Task statement:
Print only the line with "The image size is (698, 391)." and the lines after it, ending with the last line of the material, each exactly as it stands.

Supplied material:
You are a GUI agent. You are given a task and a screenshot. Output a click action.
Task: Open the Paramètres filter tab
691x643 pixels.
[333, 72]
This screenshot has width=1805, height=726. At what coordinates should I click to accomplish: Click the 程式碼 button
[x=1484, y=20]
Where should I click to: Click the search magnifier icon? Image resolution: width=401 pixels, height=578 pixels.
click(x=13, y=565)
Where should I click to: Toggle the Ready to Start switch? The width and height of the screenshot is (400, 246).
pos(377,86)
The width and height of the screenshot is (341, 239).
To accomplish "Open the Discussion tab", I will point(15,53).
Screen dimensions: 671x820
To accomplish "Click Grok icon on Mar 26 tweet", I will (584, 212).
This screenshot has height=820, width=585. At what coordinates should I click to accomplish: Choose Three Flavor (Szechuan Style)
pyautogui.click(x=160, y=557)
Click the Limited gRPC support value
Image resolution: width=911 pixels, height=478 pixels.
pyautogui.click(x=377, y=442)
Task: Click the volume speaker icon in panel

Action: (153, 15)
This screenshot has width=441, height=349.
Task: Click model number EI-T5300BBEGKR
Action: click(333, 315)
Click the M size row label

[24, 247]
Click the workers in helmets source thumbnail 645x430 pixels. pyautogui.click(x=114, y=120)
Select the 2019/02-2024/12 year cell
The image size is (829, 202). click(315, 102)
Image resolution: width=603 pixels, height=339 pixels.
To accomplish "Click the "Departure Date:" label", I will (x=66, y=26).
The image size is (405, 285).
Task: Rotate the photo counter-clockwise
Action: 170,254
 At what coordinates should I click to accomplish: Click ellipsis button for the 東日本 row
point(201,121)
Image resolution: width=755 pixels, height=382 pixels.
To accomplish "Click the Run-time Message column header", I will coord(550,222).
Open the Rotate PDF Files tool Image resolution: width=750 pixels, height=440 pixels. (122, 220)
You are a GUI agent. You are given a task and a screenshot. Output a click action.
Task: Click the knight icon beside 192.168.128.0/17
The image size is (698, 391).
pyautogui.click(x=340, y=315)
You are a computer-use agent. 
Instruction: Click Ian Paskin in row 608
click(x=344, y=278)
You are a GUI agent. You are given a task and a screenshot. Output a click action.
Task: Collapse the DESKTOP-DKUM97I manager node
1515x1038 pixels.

Expected answer:
The image size is (698, 391).
pyautogui.click(x=340, y=315)
You are a computer-use agent. 
Instruction: Click Ian Paskin in row 608
click(x=344, y=278)
You are a GUI agent. You are given a task and a screenshot. Output a click action.
Task: Collapse the DESKTOP-DKUM97I manager node
1515x1038 pixels.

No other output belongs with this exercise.